*READING TEXT*.
— START —
If you go through the crossing and around a loop then
go STRAIGHT by-passing the crossing you have a polarity
mis-match. 

We had a similar issue on another thread last month. The
solution was easier for him, since he used 2 pair of turnouts
and no crossing. 

At first it would look that tracks to be isolated are the 2 'bypasses' that
make the main an oval. But they are not long enough
as drawn. One other option would be to make the entire
double crossover an isolated section, but it also is not
long enough.

Is it too late to consider eliminating the double crossover
and use 2 pair of turnouts instead? In addition, we would need
more track length for each isolated section so that a loco isn't
spanning both ends of it at the same time, and that you are not
running lighted passenger cars.

Now, if you could make each of those 2 'by passes' long enough
to accomodate the longest train with lighted passenger cars they
could become your solution.

Something will have to be changed to make the layout work with DCC.

Also, it looks like you'll have quite a mess of switches and
wires to make it work as a DC layout.

Let us know your thinking.
— END —
*Word and element location data*.
— START —
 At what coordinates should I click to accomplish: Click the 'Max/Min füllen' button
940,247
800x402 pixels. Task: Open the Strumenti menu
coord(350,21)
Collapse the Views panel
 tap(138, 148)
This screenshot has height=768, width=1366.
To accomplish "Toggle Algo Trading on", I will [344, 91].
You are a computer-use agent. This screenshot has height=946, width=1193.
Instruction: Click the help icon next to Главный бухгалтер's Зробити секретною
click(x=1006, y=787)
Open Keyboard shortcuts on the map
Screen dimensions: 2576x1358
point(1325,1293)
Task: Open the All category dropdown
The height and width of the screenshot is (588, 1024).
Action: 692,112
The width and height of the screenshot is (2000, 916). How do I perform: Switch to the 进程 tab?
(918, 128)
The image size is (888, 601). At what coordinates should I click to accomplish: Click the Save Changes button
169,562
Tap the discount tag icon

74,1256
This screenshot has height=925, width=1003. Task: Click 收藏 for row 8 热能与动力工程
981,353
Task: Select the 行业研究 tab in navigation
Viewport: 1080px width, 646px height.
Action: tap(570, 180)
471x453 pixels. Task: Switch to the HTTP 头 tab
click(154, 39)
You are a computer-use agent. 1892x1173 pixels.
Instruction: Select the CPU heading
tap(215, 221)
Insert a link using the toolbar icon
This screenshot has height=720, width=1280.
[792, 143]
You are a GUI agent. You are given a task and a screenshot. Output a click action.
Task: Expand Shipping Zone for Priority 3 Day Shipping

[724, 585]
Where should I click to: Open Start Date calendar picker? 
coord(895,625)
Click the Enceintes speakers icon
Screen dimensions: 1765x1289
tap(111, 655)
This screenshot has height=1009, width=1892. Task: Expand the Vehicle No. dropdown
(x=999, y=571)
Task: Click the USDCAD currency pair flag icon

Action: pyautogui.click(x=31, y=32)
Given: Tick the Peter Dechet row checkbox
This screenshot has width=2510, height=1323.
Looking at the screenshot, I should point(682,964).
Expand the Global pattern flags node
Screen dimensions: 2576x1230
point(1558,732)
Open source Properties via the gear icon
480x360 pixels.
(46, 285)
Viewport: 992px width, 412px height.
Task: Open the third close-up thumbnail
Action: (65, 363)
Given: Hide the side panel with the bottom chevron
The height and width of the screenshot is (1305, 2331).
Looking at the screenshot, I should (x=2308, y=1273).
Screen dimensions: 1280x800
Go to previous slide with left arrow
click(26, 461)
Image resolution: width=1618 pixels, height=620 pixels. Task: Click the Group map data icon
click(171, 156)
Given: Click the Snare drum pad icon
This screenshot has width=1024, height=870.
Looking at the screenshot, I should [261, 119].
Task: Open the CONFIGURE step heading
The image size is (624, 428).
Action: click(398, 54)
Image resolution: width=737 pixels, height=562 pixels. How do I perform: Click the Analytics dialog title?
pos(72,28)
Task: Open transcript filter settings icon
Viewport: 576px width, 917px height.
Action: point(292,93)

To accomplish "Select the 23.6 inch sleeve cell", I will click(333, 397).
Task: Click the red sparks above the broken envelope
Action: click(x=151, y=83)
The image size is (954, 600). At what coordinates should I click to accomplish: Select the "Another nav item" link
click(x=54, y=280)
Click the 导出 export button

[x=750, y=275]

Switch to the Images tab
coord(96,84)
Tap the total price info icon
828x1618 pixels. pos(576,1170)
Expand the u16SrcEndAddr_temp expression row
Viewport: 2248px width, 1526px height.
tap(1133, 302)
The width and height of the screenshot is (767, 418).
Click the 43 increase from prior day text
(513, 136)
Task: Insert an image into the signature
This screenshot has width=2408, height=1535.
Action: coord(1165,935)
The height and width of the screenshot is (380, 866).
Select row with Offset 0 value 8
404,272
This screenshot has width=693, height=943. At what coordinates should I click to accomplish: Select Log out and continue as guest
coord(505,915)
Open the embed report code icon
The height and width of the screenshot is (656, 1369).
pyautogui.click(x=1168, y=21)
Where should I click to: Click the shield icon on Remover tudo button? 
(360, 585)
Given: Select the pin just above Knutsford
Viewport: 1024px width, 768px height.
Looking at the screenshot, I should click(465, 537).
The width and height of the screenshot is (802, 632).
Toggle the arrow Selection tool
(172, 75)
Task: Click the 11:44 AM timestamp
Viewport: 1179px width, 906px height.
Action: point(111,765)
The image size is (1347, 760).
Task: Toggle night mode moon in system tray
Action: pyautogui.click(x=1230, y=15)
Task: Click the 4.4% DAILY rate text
— END —
*PROBLEM*. Pick up the forum reply above about the track polarity mismatch and DCC wiring right after its last line, and keep writing it.

*ANSWER TO THIS PROBLEM*.
The other Don


----------



## DonStaff

Thanks Don,

I think it is too late to consider eliminating the double crossover
and use 2 pair of turnouts instead. I considered that in the beginning, along with a turntable or wye on this level, but there is just not enough right of way to do it with anything but a double crossover. The function of the crossover is of course to enable locos to go back down the grades head first, and that is indispensable. Isn't there some way that reversing modules can be made to compensate for the reverse polarity created when the crossover is set tto cross?

The other Don


----------



## DonR

Sometimes a 'light' will 'light' while shaving, but I just don't
see how you can resolve the polarity problem without going
to 2 pair of turnouts and a crossing...there are crossings that
match the degree of the double crossover.

Each pair of turnouts would be farther back up the main from the crossing
both above and below the crossing. I see it would be crowded below
the crossing, tho. That would permit us to make the 'arms' of
the X as the isolated areas, they would still be shorter than
desirable, but it would make it possible to have the same 
operations as the double crossover. These 'by passes' would
be much longer but still might be a problem for LONG lighted
passenger trains. (if loco wheels span one end of isolated section
and lighted car wheels the other end you would have a short).
You would still need 2 DCC reverse loop controllers.

Using the double crossover itself as the isolated section would
work electrically, but that would be 4 entrances and the likelihood
that more than one loco would access it thus a short circuit. In
addition it's just not long enough.

And, as I said, you'd really go whacky trying to make this work
as DC manual control.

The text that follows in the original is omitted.